When Creede resident Chere Waters stumbled upon a shaft off Bachelor Loop Road on Saturday, she found a surprise at the bottom: A 250-pound elk cow.
Waters and a fellow hiker contacted the Mineral County Sheriff's Department, and deputies and Colorado Parks and Wildlife Officers. responded, according to a CPW news release. They estimated the mine shaft was about 30 feet deep, and they could see the elk's tracks at the edge of the shaft.
“It’s the scariest thing," Waters told CPW. "It’s at the edge of some trees so it’s hard to see."
After darting the animal, the rescuers used a winch from a truck, and Mineral County search and rescue manager Terry Wetherill was lowered into the hole. Wetherill placed straps around the elk, and the animal was pulled out of the hole.
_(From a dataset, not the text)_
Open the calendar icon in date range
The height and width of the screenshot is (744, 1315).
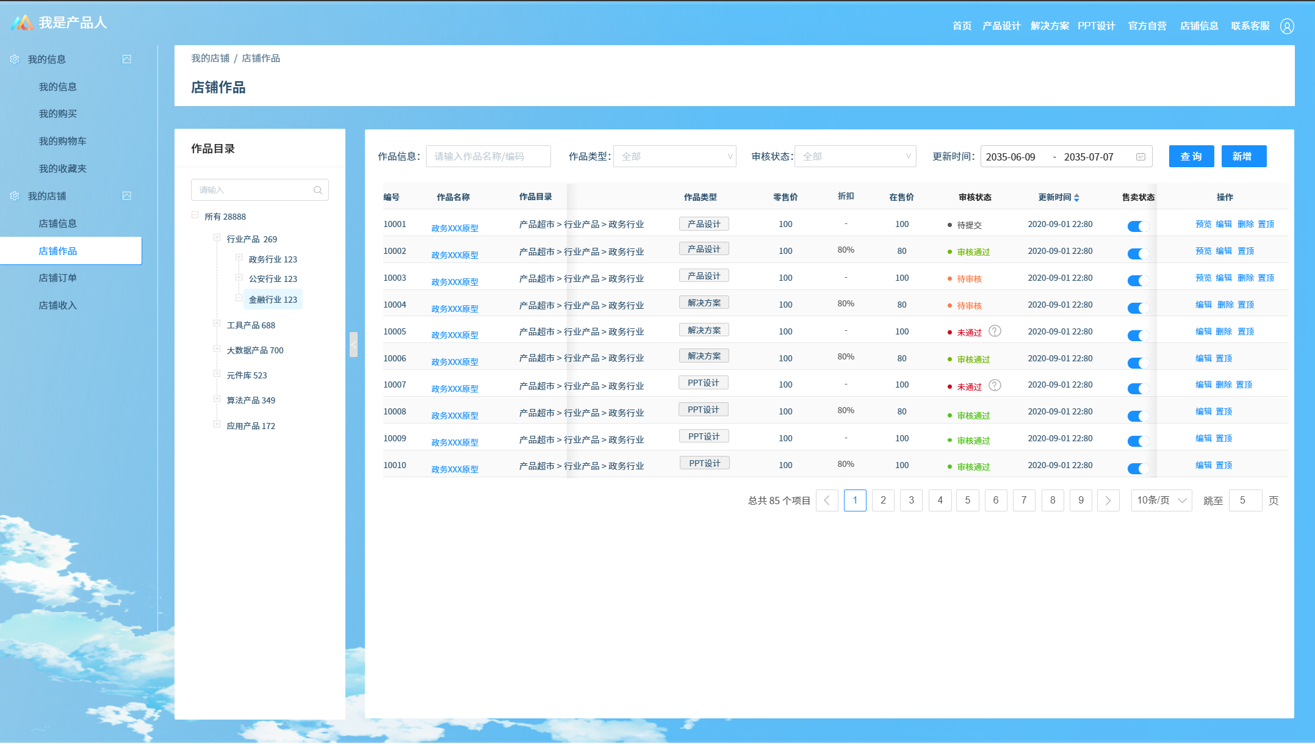tap(1140, 157)
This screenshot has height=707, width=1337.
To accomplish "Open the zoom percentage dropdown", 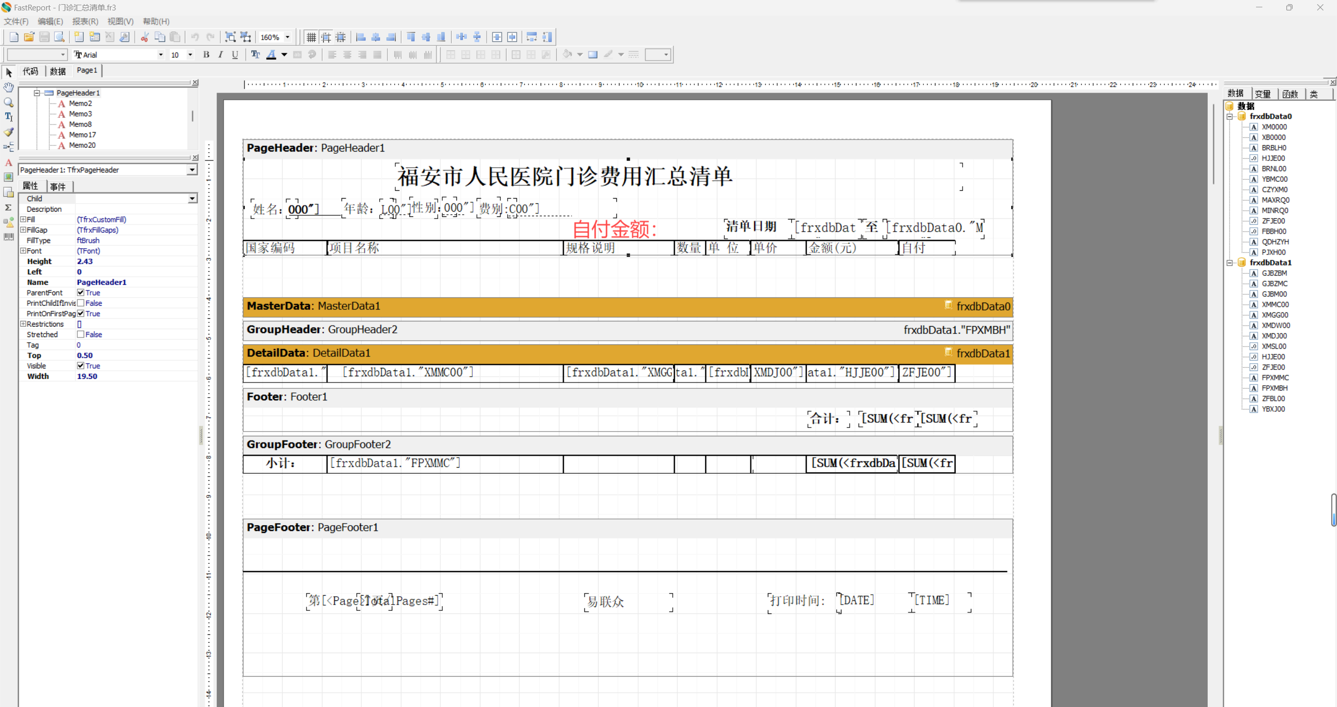I will 287,37.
Cow elk rescue: How do you pull an elk from a 30-foot mine shaft hole? You'll need help and a good winch on the truck. CPW thanks Mineral County sheriff's office for the help. A couple more photos from the rescue effort. Full story: https://t.co/Ps1jVcVn5r @COParksWildlife pic.twitter.com/b38Qy7O6d7
— CPW SW Region (@CPW_SW) April 21, 2020
CPW officer Brent Woodward said the elk appeared to be "pretty beat up," and might have been in the shaft for several days. But after examining the elk's condition and administering a drug to reverse the tranquilizer effect, the elk stood up and ran away.
Wetherill said dozens of old mine shafters are in the Creede area and most have collapsed and filled in, according to CPW. The mine shaft where the elk fell in was still secured with timbers and has likely been there for more than 100 years, Wetherill said.